THE LAWYERS’ LAW FIRM
Contention in the legal industry over the billable hour goes back decades, and can make it seem like the needs of the firm and the client are at odds. Firms like Reichman Jorgensen are burning through that old narrative and forging a path forward that works well for everyone.
“When Courtland approached me about joining the firm,” recalls Hoang, “he said, ‘Isn’t it time we practice law the way we want to practice law?’ And I honestly had not thought that was a possibility, working in these large, established environments. Here, we’re really able to put the client first and do our best work.”
Whether it’s their boutique size, their high numbers of female partners, their lack of billable hours, or their deliberate fostering of inclusion and collaboration, the firm avoids the trap of hierarchy and competitiveness that can throttle promising talent at bigger firms. They’re keeping their lawyers happy – which is good for clients, too.

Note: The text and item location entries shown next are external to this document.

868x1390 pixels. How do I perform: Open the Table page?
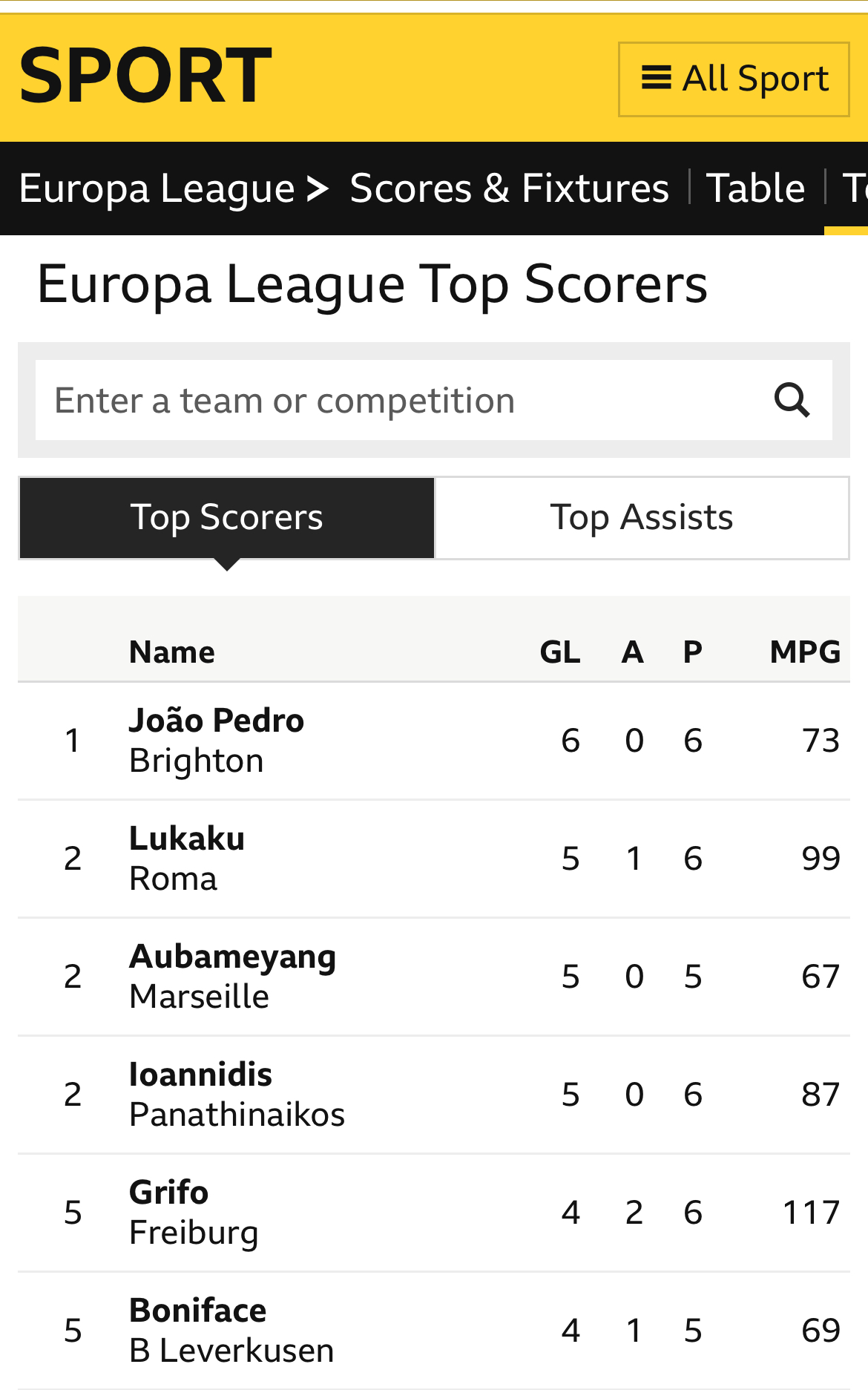pyautogui.click(x=755, y=188)
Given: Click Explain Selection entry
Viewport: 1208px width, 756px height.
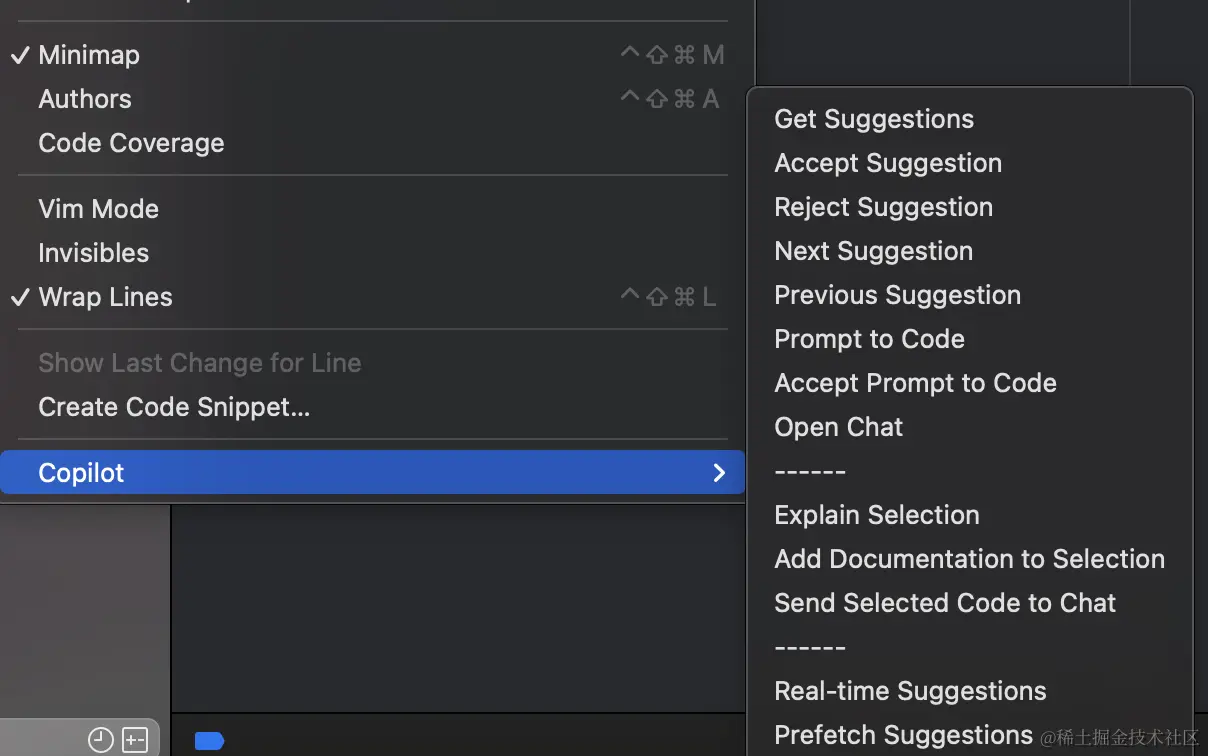Looking at the screenshot, I should [x=877, y=515].
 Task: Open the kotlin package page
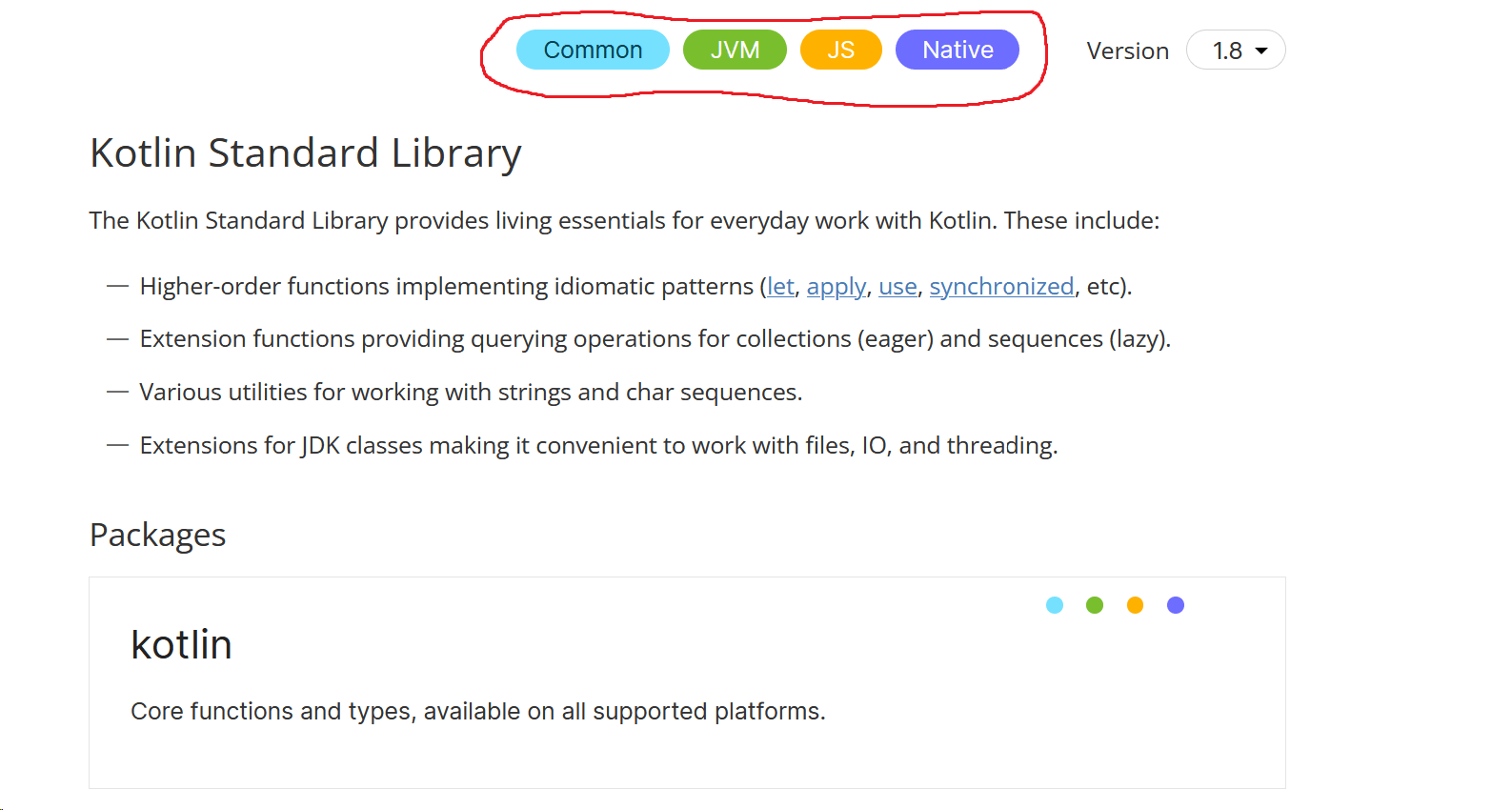(x=181, y=644)
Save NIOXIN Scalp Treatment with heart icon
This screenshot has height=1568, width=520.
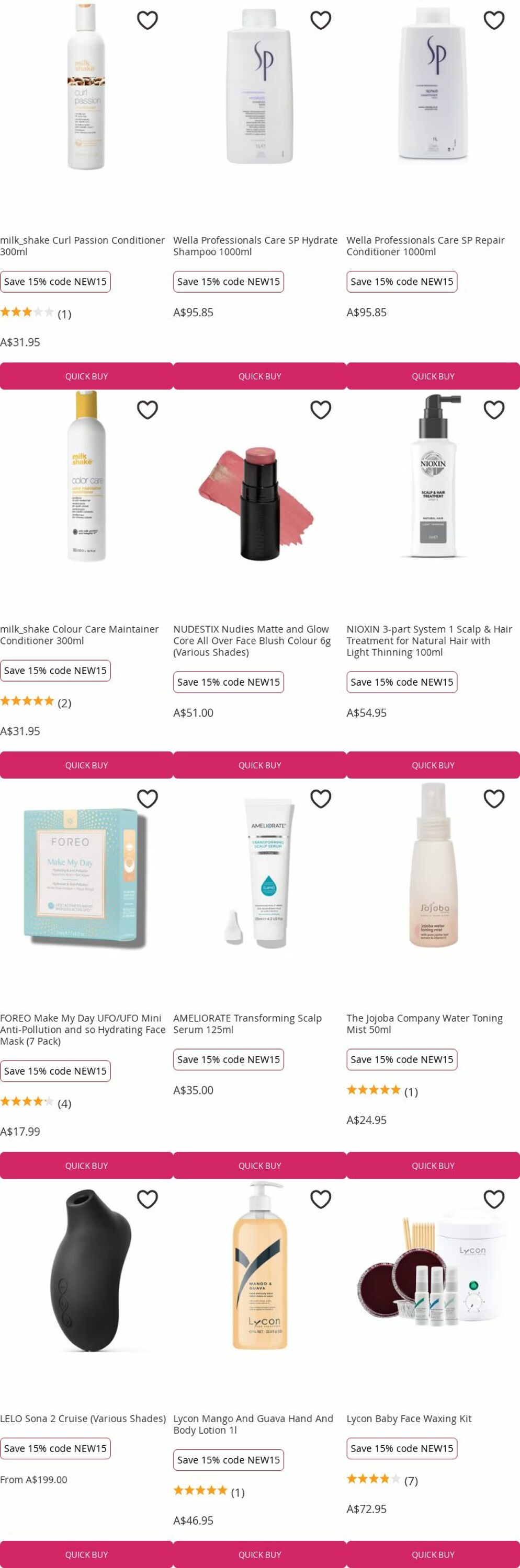[x=494, y=410]
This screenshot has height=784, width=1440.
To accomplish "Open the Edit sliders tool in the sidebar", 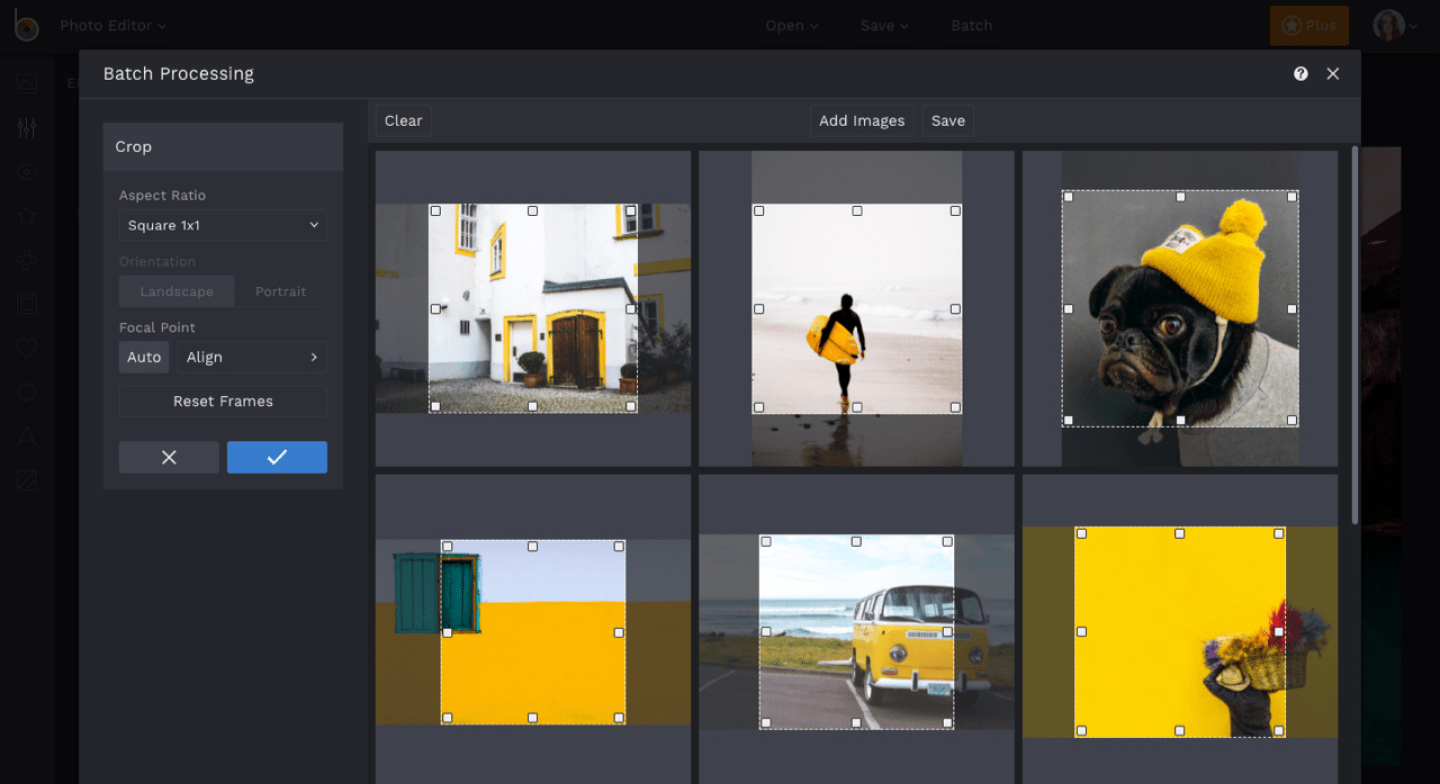I will coord(27,128).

“Our whole mission is to have a practice that really serves clients and is enjoyable for the lawyers,” says Estremera. “We started with the notion that there would be no billable hour. Because nobody likes the billable hour. Not partners, not associates, not clients. It's bad for mental health. It's bad for client alignment.
“Using a fixed fee, on the other hand, unleashes our lawyers to right-size the amount of work they're doing. If you think a project will take five hours, but it ends up taking 20, there's no incentive to stop before you find the answer. The incentive is to find the right answer and to win.”
The fixed fee arrangements are discussed and agreed to ahead of time with clients. A summary judgment motion, for example, will typically cost within a certain range, and they take into account variables including the facts, the case, and who is on the other side. If the scope of the case changes to a great magnitude, which sometimes happens given the unpredictable nature of litigation, then they have another discussion with the client before moving forward.
The firm set out to change the practice of law for the better, and a big part of that is placing value on work output rather than hours-based measures of success.
“We’re not asking ourselves, what are the limits on billable hours?” says Estremera. “The only question is, what do we need to do to win?”